• Instructions for the task:
Could you continue the report below on the 2025 NIH grant terminations and their effect on women and early-career researchers, picking up right after its last paragraph?

• Text for analysis:
An analysis of National Institutes of Health (NIH) funding changes in early to mid 2025 found that nearly 2,300 active research grants were abruptly terminated, eliminating roughly $2.5 billion in funding and disrupting thousands of scientific projects, according to a study published this week in PNAS. While cuts occurred across all regions and institution types, the findings show that early-career investigators and women were disproportionately affected.
Using federal grant data, a team led by a researcher at the University of North Dakota identified 2,291 terminated NIH awards, plus an additional 1,534 grants that were frozen mid-project from February to August last year. The team found that women and early-career investigators were more likely to hold smaller grants with a higher proportion of committed funds when support ended, and those projects “appeared especially vulnerable to abrupt changes.”
In addition, projects led by women had more ongoing funding in place at the time of cancelation (57.9% vs 48.2% for men). “Consequently, women lost a greater portion of unrealized scientific output,” they write.
Many early-career projects led by women
Projects led by early-career investigators were also disproportionately affected by the cuts; many of those projects were led by women. “Among assistant professors, 59.8% of terminated projects were women-led. Women represented 60.2% of affected doctoral candidates and 48.0% of postdoctoral fellows,” report the researchers.
The 2025 terminations unevenly affected women investigators and key career stages, magnifying long-term consequences for the U.S. biomedical workforce
The team estimated that the $2.5 billion in canceled grants translated to roughly $6.3 billion in lost economic output, and because women led a larger share of the training and early-career grants that were eliminated, “the terminations disproportionately disrupted stages of the biomedical pipeline where women are most represented,” they write.

• Supplied information:
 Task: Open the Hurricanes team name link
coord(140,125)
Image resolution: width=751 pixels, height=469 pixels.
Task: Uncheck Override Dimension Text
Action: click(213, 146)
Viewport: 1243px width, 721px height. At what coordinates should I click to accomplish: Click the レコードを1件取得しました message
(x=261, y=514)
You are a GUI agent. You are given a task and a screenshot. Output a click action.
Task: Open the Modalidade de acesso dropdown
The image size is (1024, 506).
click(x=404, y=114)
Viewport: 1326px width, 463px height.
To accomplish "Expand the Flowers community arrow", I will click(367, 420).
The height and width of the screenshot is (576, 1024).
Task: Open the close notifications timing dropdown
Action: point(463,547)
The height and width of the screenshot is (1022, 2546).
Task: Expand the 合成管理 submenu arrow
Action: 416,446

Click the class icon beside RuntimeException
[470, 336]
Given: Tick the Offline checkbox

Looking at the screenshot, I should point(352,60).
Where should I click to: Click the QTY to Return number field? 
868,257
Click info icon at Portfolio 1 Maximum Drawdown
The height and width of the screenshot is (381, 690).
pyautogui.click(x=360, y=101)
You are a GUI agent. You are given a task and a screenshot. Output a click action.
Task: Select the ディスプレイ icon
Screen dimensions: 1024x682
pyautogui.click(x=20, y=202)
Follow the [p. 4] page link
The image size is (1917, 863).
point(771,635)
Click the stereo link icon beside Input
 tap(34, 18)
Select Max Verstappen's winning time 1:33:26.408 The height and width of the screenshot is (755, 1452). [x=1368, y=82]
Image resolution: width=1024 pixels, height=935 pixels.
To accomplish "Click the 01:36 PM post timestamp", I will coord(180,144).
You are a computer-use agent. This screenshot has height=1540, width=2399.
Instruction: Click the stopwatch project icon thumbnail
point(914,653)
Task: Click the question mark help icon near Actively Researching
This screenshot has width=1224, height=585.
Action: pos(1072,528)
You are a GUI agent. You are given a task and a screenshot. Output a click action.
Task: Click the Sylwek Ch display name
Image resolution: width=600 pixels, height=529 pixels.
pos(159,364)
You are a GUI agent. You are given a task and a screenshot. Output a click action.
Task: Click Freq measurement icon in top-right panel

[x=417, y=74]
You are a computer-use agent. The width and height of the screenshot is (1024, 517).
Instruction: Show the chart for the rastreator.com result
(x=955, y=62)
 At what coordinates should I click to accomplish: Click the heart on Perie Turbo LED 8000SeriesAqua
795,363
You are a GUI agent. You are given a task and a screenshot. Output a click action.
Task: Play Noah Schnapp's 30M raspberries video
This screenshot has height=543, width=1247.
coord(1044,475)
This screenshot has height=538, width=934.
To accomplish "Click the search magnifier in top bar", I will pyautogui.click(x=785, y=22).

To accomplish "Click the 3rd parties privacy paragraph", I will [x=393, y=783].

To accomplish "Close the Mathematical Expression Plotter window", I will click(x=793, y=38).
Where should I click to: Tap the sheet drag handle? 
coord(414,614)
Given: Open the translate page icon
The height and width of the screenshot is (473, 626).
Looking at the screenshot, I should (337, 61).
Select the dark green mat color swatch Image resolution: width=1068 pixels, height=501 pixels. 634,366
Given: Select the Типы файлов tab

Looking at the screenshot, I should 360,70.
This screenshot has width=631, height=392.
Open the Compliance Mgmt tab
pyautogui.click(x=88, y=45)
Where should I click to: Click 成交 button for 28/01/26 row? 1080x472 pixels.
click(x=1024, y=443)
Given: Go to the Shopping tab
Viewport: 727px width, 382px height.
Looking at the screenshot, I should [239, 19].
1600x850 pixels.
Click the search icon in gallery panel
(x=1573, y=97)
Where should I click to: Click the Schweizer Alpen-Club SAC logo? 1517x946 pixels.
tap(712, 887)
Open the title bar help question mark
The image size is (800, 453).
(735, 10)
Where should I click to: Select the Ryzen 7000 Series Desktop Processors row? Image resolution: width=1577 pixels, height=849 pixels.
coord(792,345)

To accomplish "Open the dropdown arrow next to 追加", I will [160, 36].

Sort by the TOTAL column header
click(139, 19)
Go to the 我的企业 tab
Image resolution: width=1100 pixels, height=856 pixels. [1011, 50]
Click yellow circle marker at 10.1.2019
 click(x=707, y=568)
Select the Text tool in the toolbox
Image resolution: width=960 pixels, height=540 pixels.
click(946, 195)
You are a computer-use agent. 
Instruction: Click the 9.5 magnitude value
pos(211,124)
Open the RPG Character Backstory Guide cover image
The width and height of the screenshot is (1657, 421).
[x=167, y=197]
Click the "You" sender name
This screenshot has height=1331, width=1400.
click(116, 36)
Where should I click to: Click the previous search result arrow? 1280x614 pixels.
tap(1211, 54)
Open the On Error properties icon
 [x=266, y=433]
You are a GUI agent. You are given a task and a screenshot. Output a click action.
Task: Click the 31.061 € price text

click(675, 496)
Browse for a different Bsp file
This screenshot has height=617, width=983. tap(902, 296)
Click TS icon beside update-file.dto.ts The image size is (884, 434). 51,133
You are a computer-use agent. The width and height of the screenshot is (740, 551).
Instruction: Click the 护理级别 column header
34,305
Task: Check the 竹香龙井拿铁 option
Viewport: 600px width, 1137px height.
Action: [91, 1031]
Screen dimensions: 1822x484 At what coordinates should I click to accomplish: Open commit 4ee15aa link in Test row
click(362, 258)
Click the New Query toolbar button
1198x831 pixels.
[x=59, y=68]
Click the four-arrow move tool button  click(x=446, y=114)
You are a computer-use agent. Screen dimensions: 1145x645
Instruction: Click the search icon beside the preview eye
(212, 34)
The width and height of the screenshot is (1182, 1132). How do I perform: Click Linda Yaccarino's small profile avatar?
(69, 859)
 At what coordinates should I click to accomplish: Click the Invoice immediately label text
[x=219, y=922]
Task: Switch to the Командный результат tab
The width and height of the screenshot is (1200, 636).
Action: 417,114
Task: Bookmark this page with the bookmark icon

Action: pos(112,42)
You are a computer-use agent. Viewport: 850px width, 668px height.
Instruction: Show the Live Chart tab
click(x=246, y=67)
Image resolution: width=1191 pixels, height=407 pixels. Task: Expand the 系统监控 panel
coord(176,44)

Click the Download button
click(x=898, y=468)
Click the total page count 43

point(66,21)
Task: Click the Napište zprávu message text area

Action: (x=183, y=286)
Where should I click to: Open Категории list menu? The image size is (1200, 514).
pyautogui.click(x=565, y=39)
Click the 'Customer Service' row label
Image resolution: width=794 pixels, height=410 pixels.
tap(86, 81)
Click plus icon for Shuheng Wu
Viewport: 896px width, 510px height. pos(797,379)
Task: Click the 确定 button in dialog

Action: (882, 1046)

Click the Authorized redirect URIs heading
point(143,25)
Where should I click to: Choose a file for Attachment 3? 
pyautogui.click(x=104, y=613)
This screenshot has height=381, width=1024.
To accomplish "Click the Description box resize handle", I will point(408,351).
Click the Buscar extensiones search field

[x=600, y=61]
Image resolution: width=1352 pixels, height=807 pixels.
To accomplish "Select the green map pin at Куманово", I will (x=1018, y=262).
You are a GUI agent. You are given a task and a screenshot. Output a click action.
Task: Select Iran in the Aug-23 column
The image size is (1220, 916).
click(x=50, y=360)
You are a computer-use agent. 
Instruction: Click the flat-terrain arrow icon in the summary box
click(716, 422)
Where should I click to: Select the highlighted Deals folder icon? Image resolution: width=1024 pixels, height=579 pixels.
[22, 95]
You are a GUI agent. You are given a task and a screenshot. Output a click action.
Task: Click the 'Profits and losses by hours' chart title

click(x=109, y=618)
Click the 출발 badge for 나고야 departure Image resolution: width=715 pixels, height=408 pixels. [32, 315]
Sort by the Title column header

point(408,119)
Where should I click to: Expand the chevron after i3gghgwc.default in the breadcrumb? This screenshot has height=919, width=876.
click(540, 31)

• Answer box:
“Overall, the 2025 terminations unevenly affected women investigators and key career stages, magnifying long-term consequences for the U.S. biomedical workforce,” the investigators add.
Funding cuts profoundly alter scientific landscape
The findings highlight how dependent the biomedical research community is on federal support and how abrupt funding cuts can profoundly alter the scientific landscape.
The researchers did not measure the long-term career impacts of the cuts, so the findings should be “interpreted as unrealized benchmarks rather than verified outcomes,” they caution. At the same time, their observations match previous research that suggests that funding interruptions for early-career scientists can disrupt research continuity and stymie career advancement.
Maintaining US scientific leadership will depend on paying sustained attention to equity, stability, and support for researchers, the authors conclude. And, “as additional data emerge, an important direction for future research will be to measure directly how the magnitude and distribution of funding cuts across researcher groups shape the trajectory of the U.S. scientific workforce,” they write.